Another task I need to perform every week is purging one or more weeks of old data from the Sales table because my company's data retention policy is
to keep only 105 or 156 weeks (about 2 or 3 years) of sales data, depending on the customer. I purge the old sales data the same day I load the new
sales data.
Loading and purging the data took a lot of time each week because the Sales table wasn't partitioned. So, I decided to create an elegant partition
solution that would load the new sales data and purge the old sales data as quickly as possible. I came up with four-stage plan:
1. Identify the best partition solution.
2. Implement the partition solution.
3. Migrate the data.
4. Set up the purge process.
Stage 1: Identify the Best Partition Solution
My goal for stage 1 was to determine the best partition solution. After some contemplation, I decided on the following:
-
Each partition in the new partitioned table would hold one week's worth of sales data, making it easy to add new data and purge old data.
-
The ideal column to define the partitions would be the SalesDate column in the old nonpartitioned table, because this column contained the date
the records were inserted.
-
I would dynamically create the initial partition and transfer data from the nonpartitioned table to the partitioned table. I would also
dynamically create subsequent partitions.
-
Because only 105 or 156 weeks of sales data can be kept in the partitioned table, I would dynamically delete partitions containing data older
than that. The partition numbers would always be 1 to 105 or 1 to 156, with partition 1 containing the oldest data.

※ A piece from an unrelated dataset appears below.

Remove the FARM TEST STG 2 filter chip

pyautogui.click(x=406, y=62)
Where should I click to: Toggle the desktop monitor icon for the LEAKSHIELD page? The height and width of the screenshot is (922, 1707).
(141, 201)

Stage 2: Implement the Partition Solution
My goal for stage 2 was to create a new table that retained the definition of the nonpartitioned Sales table but used dynamically generated partitions.
Here's how I created that table in each customer database:
1. I dropped all the primary-key, unique-key, and foreign-key constraints and all indexes in the nonpartitioned Sales table.
2. I renamed the nonpartitioned Sales table to SalesNormalTable_B4_Partition.
3. I declared a local variable (@tmpSalesWeekDate), obtained the oldest sales date from the SalesDate column in the SalesNormalTable_B4_Partition
table, and stored it in that variable, using code like that in Listing 1.
4. To dynamically generate the partitions, I created a partition function named PF_dbo_SalesPartitionTable_SalesDate_ByWeek. As Listing 2 shows, I used
the sales date in the local variable as the first value so that the first partition would hold the oldest sales data from the
SalesNormalTable_B4_Partition table.
5. To dynamically generate the partition schemes in the new partitions, I created a new partition scheme named
PS_dbo_SalesPartitionTable_SalesDate_ByWeek for the PF_dbo_SalesPartitionTable_SalesDate_ByWeek function, as Listing 3 shows.
6. Using the newly created partition scheme, I created a new partitioned Sales table named SalesPartitionTable and a temporary placeholder table, both
of which had the same definition as the SalesNormalTable_B4_Partition table. The placeholder table would be used during the initial data transfer and
during the subsequent weekly data transfers.
7. I created the necessary primary key and indexes in the SalesPartitionTable and placeholder tables.